After seeking advice from this site, i'm wondering if there are any Sphynx/Oriental/Siamese breeders in or around Merseyside please? I am willing to travel a couple of hours for the right kitty. I'm not having much luck when contacting people about kitties for sale-not heart scanned/not registered/kittens being sold far too young/too far away.
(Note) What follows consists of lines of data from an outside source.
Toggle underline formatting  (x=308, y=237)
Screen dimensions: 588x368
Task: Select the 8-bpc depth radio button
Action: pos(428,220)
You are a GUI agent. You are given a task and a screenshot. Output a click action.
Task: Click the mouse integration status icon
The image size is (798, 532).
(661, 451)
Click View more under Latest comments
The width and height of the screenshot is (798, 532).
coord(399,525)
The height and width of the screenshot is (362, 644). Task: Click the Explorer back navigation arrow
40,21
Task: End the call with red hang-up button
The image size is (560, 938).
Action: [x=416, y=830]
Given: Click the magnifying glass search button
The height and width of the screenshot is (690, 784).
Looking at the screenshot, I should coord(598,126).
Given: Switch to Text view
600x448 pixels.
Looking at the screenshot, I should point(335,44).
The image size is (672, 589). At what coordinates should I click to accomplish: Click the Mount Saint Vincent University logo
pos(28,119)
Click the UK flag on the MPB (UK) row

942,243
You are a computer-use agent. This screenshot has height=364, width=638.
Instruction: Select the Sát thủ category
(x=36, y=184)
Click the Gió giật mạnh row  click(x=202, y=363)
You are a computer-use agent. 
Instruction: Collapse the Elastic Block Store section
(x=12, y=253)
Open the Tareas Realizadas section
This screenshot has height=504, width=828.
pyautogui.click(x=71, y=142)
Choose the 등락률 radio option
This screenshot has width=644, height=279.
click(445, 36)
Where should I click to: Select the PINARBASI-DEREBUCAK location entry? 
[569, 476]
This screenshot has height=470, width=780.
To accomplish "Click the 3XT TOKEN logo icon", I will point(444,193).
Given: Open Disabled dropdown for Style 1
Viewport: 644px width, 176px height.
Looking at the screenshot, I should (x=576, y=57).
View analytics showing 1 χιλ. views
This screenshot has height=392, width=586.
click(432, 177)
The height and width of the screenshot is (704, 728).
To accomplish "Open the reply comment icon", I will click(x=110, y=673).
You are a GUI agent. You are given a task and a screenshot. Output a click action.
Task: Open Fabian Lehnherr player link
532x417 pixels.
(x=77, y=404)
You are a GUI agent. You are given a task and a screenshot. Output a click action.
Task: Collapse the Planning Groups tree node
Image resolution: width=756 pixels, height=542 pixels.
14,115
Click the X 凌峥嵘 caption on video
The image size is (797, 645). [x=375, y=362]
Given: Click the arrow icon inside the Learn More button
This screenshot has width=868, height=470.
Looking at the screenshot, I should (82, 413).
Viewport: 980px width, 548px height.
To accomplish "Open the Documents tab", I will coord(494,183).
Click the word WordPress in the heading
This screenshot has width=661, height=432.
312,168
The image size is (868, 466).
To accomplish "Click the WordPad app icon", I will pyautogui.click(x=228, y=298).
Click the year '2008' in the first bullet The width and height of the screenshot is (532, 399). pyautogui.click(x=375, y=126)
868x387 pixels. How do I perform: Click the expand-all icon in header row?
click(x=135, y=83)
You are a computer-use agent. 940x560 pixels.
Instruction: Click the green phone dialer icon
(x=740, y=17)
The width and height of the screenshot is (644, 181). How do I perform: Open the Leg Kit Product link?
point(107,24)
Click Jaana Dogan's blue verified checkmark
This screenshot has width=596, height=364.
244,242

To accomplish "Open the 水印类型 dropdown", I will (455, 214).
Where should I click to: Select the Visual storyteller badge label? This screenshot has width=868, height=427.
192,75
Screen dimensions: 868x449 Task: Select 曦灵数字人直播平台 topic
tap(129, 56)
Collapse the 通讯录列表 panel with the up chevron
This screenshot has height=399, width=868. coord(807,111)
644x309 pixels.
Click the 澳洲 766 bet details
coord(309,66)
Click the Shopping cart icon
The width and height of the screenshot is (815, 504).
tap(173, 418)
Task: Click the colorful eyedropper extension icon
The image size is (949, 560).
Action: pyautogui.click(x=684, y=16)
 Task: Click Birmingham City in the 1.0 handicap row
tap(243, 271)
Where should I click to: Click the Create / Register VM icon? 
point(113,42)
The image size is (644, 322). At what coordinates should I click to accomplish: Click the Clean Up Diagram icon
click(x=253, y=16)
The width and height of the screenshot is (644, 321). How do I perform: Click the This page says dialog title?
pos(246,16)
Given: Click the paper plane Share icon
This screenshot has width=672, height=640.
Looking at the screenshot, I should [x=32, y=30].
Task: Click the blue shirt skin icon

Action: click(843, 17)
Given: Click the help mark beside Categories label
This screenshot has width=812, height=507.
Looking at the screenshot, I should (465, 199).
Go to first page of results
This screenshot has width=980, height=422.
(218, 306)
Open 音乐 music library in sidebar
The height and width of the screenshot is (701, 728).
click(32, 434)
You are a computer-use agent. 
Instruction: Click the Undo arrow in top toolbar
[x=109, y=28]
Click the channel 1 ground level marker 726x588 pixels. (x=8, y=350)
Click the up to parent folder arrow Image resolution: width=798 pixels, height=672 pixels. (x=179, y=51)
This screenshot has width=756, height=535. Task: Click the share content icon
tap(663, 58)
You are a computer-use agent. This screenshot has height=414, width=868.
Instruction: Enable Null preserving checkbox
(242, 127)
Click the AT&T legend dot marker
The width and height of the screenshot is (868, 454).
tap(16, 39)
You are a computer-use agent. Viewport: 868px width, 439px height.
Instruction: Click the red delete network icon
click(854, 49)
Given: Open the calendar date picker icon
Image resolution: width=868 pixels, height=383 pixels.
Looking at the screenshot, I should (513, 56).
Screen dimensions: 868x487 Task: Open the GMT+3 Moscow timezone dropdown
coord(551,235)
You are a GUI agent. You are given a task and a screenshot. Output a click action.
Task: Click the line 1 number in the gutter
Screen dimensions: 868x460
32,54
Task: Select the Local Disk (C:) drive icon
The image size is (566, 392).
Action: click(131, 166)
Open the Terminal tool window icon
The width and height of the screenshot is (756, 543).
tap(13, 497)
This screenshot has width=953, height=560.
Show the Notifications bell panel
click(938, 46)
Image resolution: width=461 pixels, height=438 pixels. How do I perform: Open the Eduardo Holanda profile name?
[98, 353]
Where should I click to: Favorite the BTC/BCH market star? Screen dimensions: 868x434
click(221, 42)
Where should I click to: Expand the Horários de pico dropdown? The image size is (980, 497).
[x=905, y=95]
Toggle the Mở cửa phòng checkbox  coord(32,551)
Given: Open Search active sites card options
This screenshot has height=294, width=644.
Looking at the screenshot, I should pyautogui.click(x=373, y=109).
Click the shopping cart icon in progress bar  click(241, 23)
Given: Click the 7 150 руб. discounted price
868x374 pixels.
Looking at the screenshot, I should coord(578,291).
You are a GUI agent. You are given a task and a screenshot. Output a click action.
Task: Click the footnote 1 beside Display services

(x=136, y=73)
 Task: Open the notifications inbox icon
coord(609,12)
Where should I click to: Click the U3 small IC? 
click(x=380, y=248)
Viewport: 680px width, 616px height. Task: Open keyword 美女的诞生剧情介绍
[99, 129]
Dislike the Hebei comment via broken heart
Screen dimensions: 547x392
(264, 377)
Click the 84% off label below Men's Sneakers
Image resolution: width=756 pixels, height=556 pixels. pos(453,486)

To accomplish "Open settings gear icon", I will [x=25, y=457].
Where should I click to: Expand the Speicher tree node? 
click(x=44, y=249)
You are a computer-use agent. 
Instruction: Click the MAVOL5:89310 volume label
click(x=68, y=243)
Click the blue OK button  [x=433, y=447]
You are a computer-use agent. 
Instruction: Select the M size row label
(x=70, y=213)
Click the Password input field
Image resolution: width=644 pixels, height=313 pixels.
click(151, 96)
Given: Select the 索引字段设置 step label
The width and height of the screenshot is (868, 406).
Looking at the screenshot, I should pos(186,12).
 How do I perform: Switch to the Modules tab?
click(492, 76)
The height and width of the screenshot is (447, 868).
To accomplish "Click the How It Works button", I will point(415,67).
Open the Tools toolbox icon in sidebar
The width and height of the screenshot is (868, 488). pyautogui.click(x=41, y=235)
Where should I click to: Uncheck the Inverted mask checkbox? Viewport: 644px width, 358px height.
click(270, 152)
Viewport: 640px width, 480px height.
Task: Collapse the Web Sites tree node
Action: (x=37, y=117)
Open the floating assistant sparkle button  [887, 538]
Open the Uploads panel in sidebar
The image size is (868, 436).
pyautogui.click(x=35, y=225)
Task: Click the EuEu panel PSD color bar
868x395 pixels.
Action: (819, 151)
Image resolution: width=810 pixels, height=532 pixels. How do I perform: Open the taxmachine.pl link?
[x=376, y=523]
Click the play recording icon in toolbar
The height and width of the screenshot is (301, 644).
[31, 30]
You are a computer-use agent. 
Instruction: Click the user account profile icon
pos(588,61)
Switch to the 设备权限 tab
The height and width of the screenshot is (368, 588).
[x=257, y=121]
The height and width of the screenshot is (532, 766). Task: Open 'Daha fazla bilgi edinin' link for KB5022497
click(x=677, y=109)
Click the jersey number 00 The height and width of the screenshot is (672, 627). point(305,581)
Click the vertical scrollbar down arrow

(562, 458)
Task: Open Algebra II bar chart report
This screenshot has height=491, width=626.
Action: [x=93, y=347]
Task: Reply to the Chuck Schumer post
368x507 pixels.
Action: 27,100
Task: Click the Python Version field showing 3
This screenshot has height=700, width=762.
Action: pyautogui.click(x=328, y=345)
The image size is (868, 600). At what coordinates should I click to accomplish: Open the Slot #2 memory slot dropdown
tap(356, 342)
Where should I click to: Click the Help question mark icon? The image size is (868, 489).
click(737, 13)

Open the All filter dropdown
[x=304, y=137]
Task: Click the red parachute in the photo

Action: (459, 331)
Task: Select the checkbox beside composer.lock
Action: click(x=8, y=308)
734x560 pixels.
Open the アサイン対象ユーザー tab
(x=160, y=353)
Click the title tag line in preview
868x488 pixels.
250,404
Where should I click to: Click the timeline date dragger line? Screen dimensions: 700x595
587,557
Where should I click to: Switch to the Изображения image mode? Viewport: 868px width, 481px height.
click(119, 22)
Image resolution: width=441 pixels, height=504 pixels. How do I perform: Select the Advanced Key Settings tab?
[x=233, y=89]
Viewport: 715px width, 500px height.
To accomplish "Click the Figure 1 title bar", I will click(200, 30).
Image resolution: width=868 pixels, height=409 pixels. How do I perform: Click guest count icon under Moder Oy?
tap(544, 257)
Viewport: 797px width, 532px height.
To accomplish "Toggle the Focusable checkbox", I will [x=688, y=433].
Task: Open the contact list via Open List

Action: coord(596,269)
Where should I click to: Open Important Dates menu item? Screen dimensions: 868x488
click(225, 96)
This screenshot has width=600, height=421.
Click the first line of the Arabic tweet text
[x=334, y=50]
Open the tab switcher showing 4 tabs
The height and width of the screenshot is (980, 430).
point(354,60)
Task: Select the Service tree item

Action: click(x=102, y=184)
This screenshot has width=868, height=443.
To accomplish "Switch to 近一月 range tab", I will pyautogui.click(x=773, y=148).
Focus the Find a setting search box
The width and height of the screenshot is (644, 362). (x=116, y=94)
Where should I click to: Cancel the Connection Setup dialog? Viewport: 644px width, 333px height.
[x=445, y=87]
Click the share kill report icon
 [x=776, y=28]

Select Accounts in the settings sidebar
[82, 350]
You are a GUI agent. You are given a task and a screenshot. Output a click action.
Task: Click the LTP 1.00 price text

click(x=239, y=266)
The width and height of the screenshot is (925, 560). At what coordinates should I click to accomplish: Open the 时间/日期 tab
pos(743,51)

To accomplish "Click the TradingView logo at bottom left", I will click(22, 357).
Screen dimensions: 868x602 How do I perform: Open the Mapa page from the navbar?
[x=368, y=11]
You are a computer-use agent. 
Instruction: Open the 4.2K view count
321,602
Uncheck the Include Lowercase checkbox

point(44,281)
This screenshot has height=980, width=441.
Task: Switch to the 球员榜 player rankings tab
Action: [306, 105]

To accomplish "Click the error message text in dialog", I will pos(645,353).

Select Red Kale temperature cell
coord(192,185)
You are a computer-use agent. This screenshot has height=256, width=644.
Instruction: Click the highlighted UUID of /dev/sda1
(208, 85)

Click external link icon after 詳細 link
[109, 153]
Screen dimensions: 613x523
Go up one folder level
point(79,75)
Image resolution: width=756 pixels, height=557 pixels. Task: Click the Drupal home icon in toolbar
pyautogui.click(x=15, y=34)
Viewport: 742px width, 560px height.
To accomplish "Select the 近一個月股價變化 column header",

Thankyou in advance for your help


----------



## lymorelynn (Oct 4, 2008)

For Siamese or Orientals have a look here Siamese Cat Breeders Directory, UK Breeders - Siamese Cats and Kittens or Oriental Cat Breeders - Oriental Cat Breeder
or you can check breed club websites.


----------



## curlyrach (Feb 5, 2014)

Does anyone know of any sphynx breeders please? I've had a look on the web and the sites are either really old ("kittens available now, 2012") or there aren't any for sale 

Thankyou


----------



## OrientalSlave (Jan 26, 2012)

FOr Orientals & Siamese - apart from Amun I have no idea if they have kittens at present, she should have kittens in 9-10 weeks if all goes well. 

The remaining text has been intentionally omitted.